About this task | Could you repeat all of the entries word for word, minus any pictures?

Data provided |

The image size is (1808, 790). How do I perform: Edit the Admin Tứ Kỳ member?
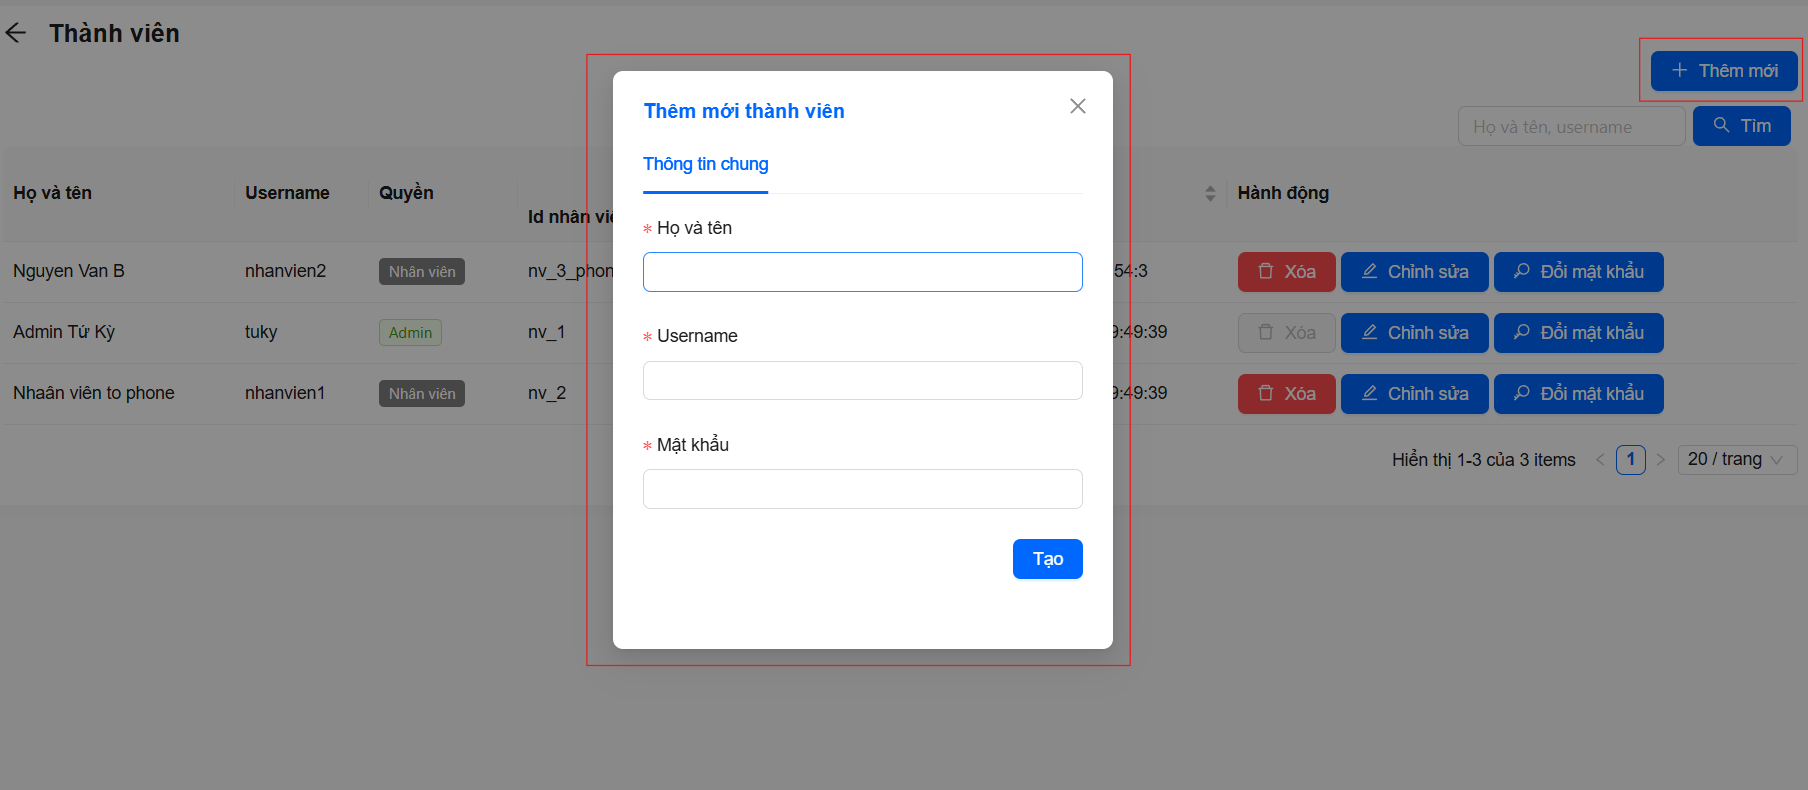coord(1414,333)
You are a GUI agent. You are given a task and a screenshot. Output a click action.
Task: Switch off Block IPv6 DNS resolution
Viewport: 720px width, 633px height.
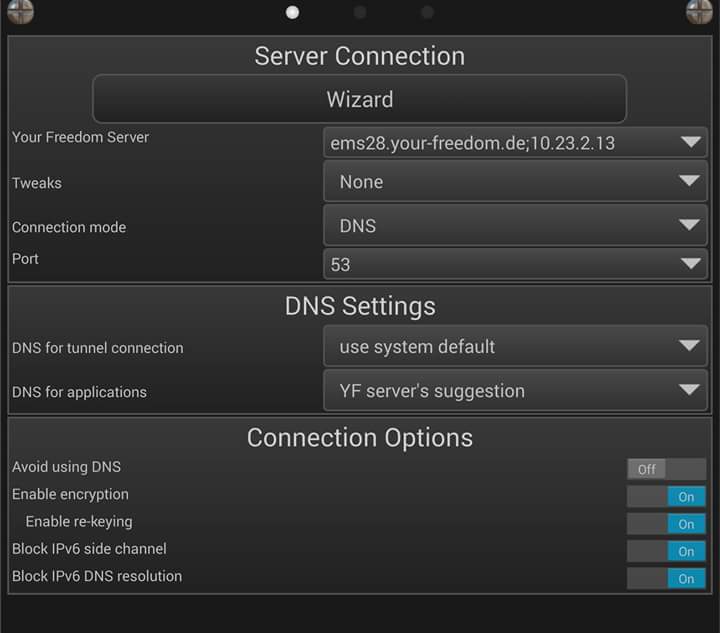tap(666, 578)
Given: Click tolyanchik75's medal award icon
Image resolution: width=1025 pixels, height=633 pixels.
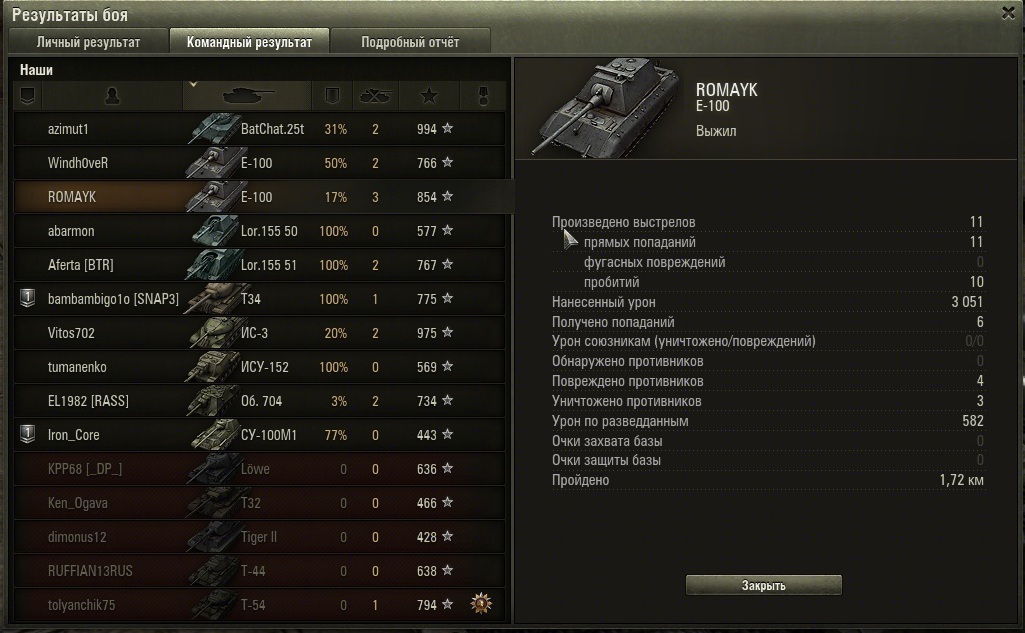Looking at the screenshot, I should [x=481, y=604].
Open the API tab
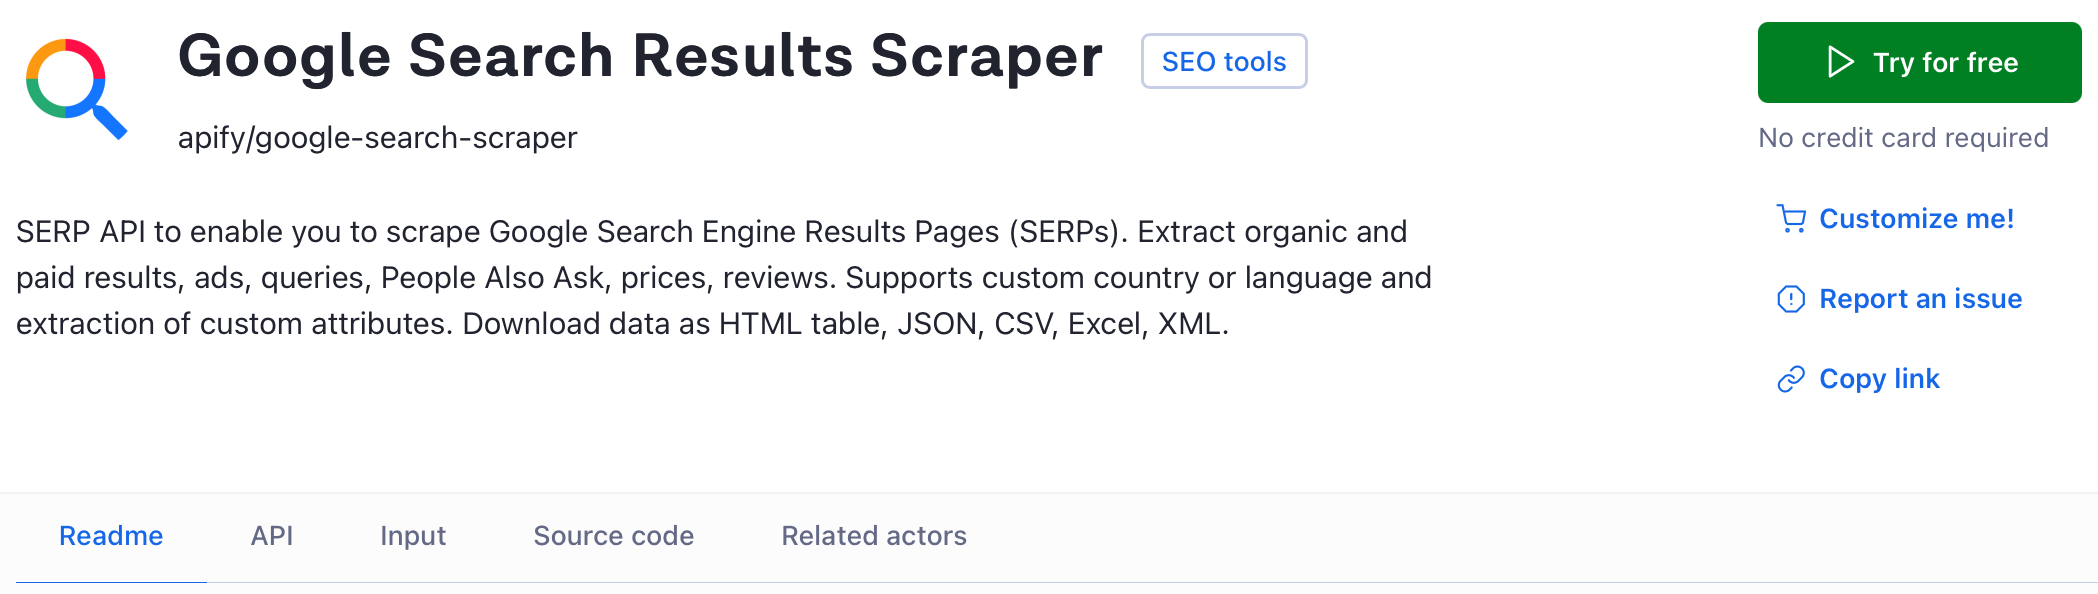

Written solution |
The image size is (1808, 790). How do I perform: Edit the Admin Tứ Kỳ member?
coord(1414,333)
You are a GUI agent. You are given a task and a screenshot. Output a click action.
Task: Switch off Block IPv6 DNS resolution
Viewport: 720px width, 633px height.
tap(666, 578)
Given: Click tolyanchik75's medal award icon
Image resolution: width=1025 pixels, height=633 pixels.
Looking at the screenshot, I should [x=481, y=604].
Open the API tab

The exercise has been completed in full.